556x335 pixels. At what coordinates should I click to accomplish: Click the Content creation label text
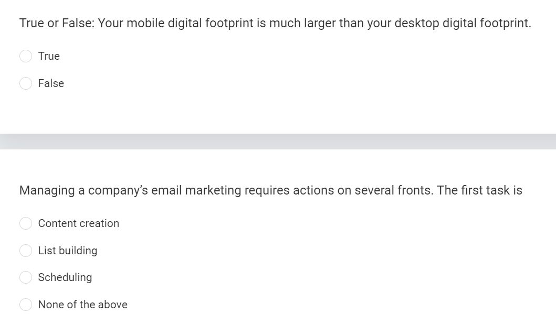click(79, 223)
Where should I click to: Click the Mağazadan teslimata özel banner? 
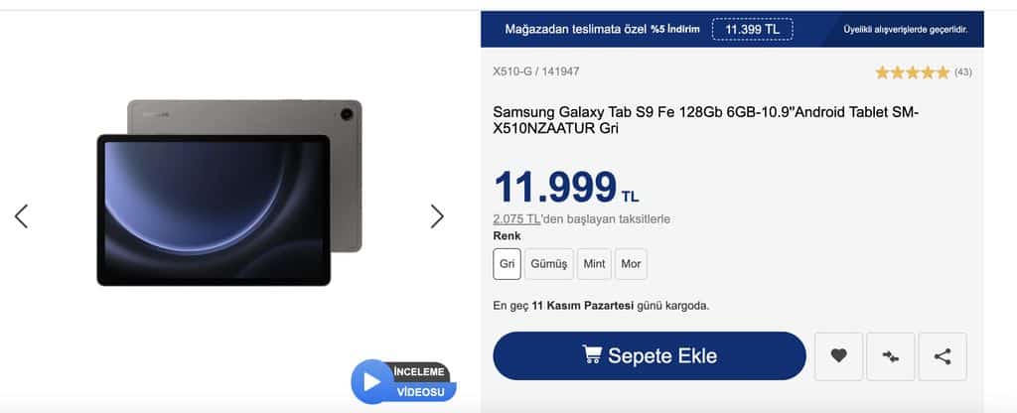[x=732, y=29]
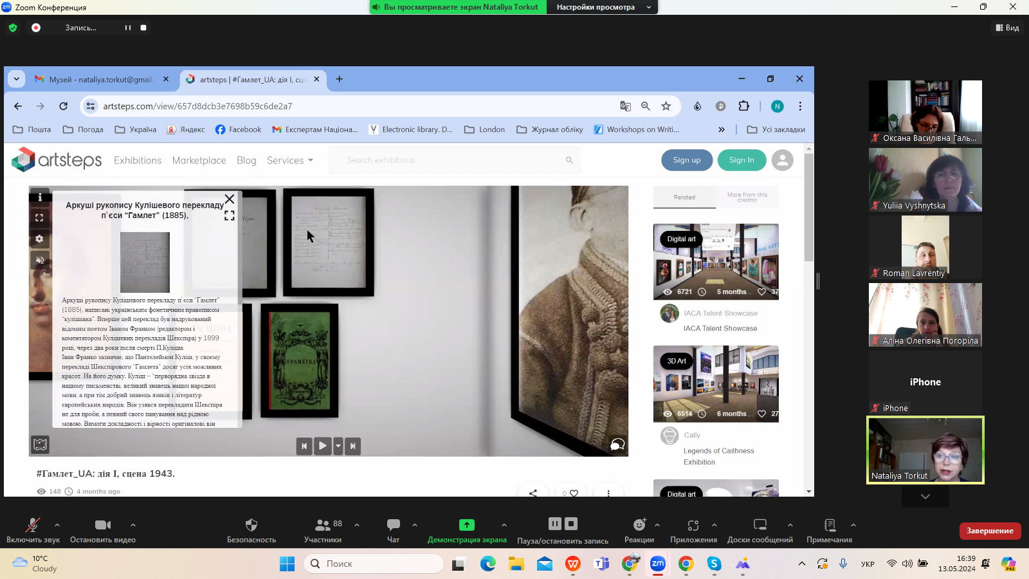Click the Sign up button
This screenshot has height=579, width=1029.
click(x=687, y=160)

☆ ☆ ☆ ☆ ☆

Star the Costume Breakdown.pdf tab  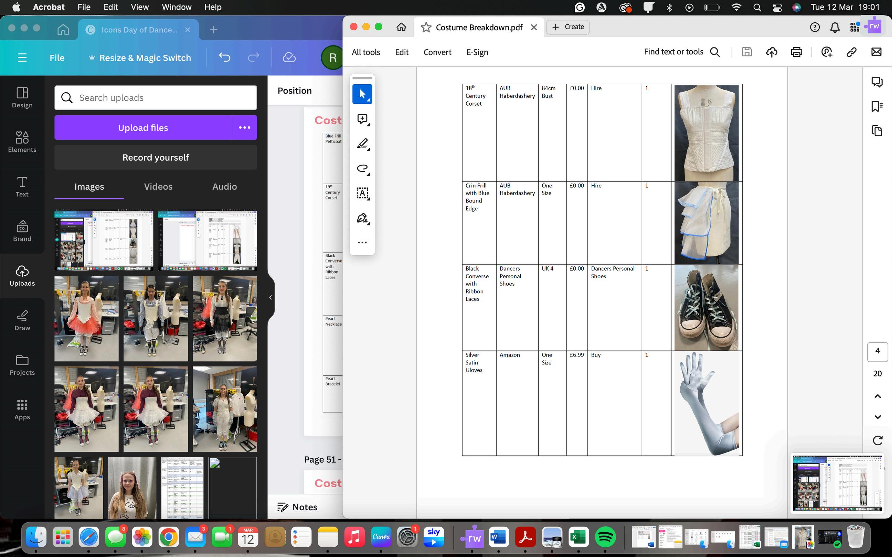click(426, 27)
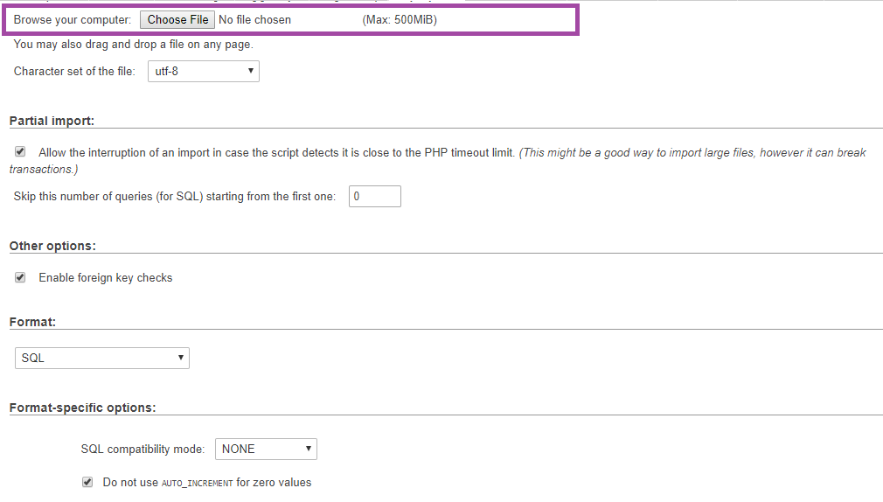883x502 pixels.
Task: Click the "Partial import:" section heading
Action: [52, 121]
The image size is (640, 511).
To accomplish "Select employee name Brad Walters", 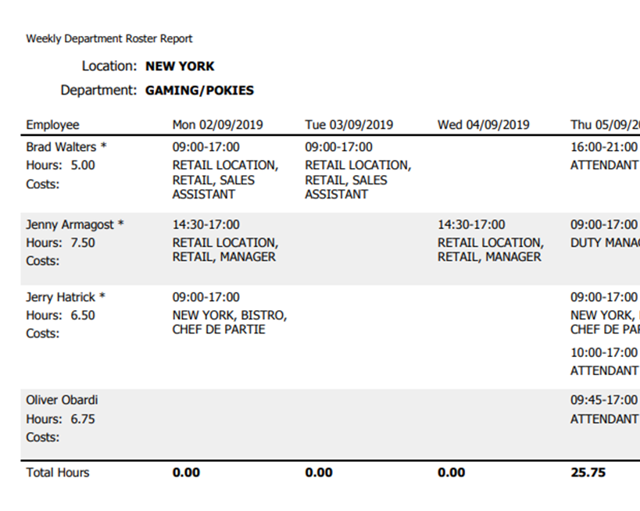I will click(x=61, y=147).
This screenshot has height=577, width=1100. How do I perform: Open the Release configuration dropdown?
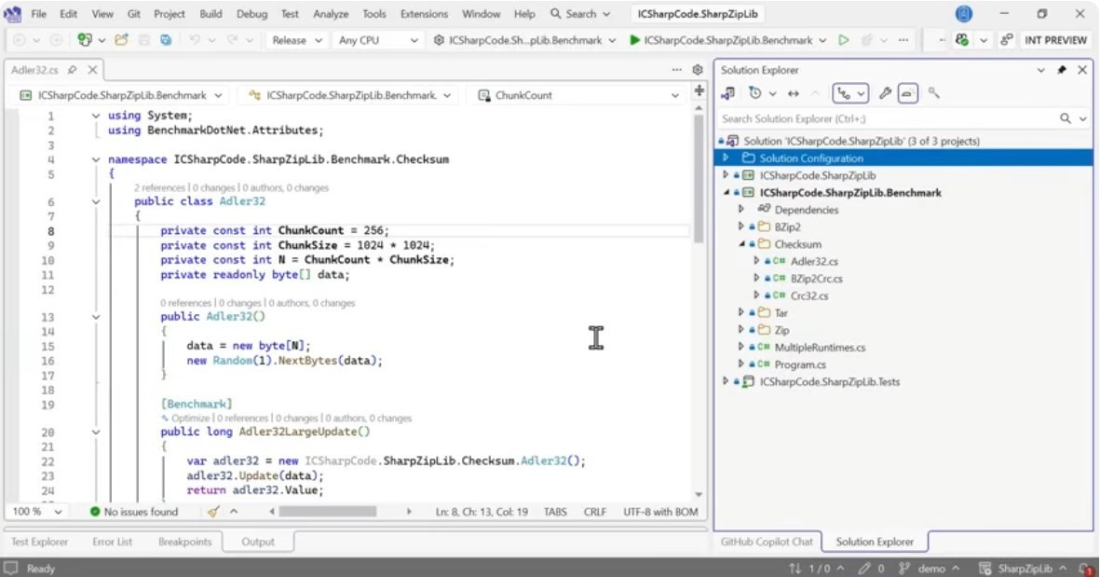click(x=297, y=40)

☆ ☆ ☆ ☆ ☆

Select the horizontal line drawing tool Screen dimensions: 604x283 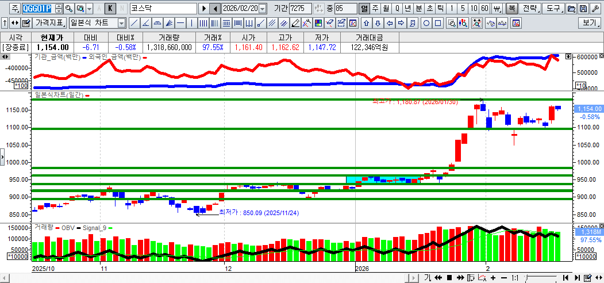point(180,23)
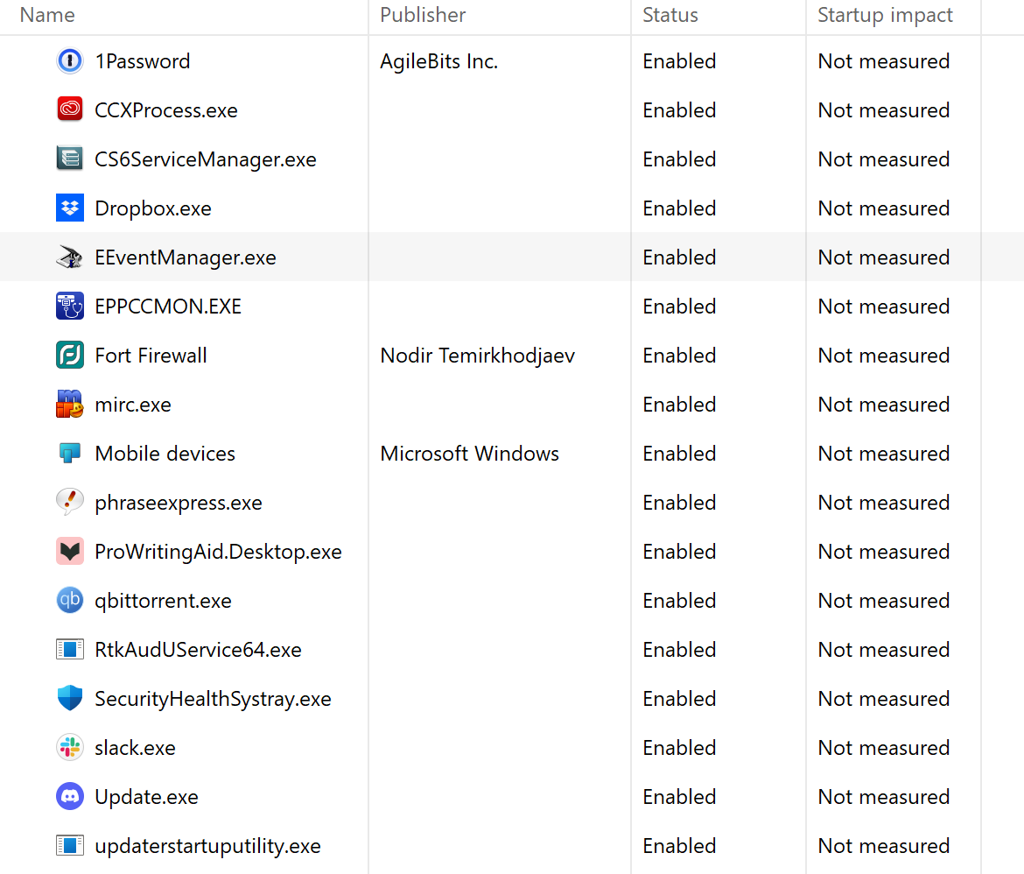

☆ ☆ ☆ ☆ ☆

◆ **WRITTEN TASK**:
Update the listing from the line containing "556x335 pixels. At" through the line containing "click(79, 223)" by changing "label text" to "heading" and leaving everything else unchanged. Omit the pictures from your answer.

◆ **EXERCISE RESULT**:
556x335 pixels. At what coordinates should I click to accomplish: Click the Content creation heading
click(79, 223)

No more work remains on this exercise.